** begin **

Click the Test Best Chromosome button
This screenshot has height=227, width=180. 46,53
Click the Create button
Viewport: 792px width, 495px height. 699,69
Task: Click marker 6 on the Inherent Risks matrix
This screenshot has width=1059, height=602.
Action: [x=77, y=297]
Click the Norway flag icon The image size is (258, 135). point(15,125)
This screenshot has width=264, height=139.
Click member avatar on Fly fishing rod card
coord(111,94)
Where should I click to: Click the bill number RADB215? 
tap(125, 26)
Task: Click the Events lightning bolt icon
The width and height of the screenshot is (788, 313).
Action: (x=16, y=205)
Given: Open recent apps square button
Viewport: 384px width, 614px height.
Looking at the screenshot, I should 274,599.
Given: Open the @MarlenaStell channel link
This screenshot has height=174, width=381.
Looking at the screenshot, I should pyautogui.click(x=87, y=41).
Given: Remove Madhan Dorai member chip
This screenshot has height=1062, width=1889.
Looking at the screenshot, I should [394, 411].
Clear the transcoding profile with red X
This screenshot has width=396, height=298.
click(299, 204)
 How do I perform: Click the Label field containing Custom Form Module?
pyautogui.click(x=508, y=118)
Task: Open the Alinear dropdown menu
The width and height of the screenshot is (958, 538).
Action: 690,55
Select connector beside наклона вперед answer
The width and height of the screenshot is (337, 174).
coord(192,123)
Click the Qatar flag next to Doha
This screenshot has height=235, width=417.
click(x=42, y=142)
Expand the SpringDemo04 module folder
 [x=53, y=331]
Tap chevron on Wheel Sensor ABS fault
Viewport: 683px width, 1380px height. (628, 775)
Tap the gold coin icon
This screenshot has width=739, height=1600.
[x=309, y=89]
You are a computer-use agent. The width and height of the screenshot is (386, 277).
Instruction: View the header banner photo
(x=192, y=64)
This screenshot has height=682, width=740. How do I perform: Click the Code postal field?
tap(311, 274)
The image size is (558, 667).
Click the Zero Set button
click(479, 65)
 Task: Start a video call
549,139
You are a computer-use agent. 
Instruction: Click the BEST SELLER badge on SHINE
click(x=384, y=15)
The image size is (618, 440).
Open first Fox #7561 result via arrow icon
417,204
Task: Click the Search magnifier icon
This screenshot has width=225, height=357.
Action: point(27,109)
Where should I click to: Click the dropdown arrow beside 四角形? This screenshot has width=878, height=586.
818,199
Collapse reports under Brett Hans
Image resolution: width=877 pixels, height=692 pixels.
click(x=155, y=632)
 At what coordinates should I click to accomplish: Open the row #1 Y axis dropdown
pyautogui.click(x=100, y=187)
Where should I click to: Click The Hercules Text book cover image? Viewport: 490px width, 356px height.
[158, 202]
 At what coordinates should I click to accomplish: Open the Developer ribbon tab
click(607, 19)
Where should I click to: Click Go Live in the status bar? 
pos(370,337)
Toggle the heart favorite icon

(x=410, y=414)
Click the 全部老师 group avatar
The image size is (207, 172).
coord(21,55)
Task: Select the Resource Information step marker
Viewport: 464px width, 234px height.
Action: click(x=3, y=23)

** end **

- **Exercise**: Please retype the material above word for word, starting at the beginning of the material and ending with the line that contains "coord(111,94)", keeping both ends.

- **Solution for this exercise**:
Click the Test Best Chromosome button
This screenshot has height=227, width=180. 46,53
Click the Create button
Viewport: 792px width, 495px height. 699,69
Task: Click marker 6 on the Inherent Risks matrix
This screenshot has width=1059, height=602.
Action: [x=77, y=297]
Click the Norway flag icon The image size is (258, 135). point(15,125)
This screenshot has width=264, height=139.
Click member avatar on Fly fishing rod card
coord(111,94)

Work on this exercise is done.